Why is Bipedal Harder than Quadruped?
If you've followed this series from Part 1 through Part 5, you've seen impressive quadruped results -- ANYmal doing parkour, Unitree A1 climbing stairs. But when switching to 2-legged robots (bipedal), everything becomes significantly harder.
Underactuated Dynamics
A quadruped robot has 4 contact points with the ground, creating a wide support polygon. The center of mass (CoM) easily stays within this polygon, making the robot statically stable.

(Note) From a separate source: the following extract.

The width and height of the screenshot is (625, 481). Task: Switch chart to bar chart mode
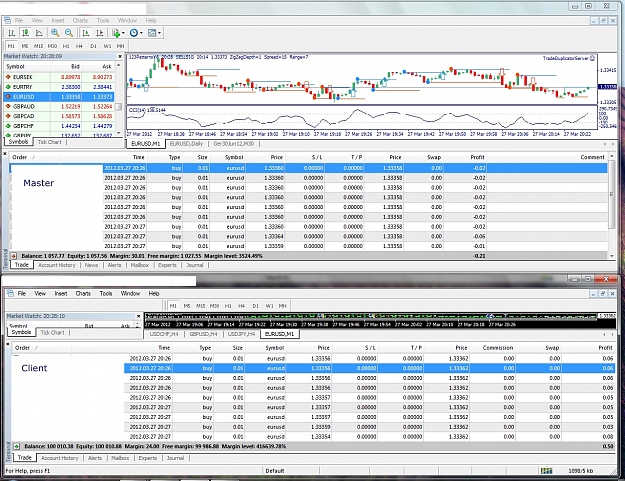(x=12, y=33)
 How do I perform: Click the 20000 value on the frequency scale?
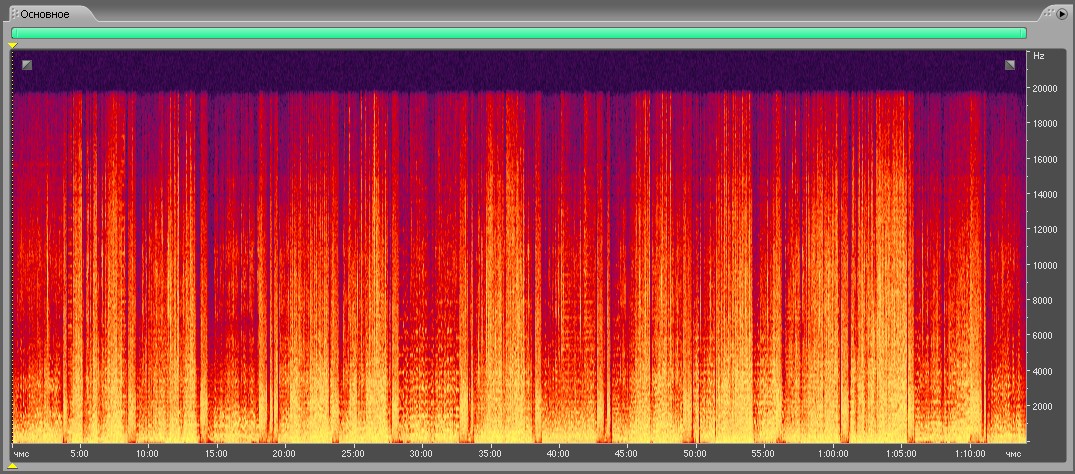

In contrast, a bipedal robot has only 2 legs, and during swing phase (one leg lifted), only 1 contact point remains. The support polygon shrinks to just the foot area. This is an underactuated system -- the robot doesn't have enough actuators to directly control all degrees of freedom and must rely on dynamic balance (similar to how humans walk -- essentially "controlled falling").
Specific Challenges
| Challenge | Quadruped | Bipedal |
|---|---|---|
| Support polygon | Wide (4 legs) | Narrow (1-2 legs) |
| Static stability | Easy (3 feet on ground) | Impossible (must be dynamic) |
| Fall risk | Low | Extremely high |
| DoF to control | 12 (3/leg) | 10-30+ (hips, knees, ankles, torso) |
| Impact forces | Distributed across 4 legs | Concentrated on 2 legs |
| Recovery if fallen | Easy (crawl to standing) | Difficult (must rise from lying down) |
Because of these challenges, bipedal locomotion with RL develops slower than quadruped, but is now accelerating thanks to better compute power and improved simulation tools.
Major Bipedal Platforms
Cassie (Agility Robotics)
Cassie is the most popular bipedal research platform, developed by Agility Robotics (spinoff from Oregon State University). The robot has distinctive design features:
- Compliant leg design: Legs have springs at the knee, helping absorb impact and store energy
- Underactuated ankle: No ankle actuator -- forces the policy to balance using hip and knee
- 10 DoF: 5 joints per leg (2 hip, 1 knee, 2 ankle -- but ankle passive)
- Weight: ~32 kg
- Notable achievement: Ran 100m in 24.73 seconds (Guinness World Record for bipedal robot, 2022)
Cassie is a testbed for many RL research papers because: (a) available for purchase by labs, (b) complex enough for advanced control testing, (c) sim-to-real gap well-studied.
Digit (Agility Robotics)
Digit is the next generation after Cassie, adding torso, arms, and head:
- Full humanoid form: Torso + 2 arms + 2 legs
- 30 DoF: Significantly more than Cassie
- Purpose: Warehouse logistics (Agility partners with Amazon)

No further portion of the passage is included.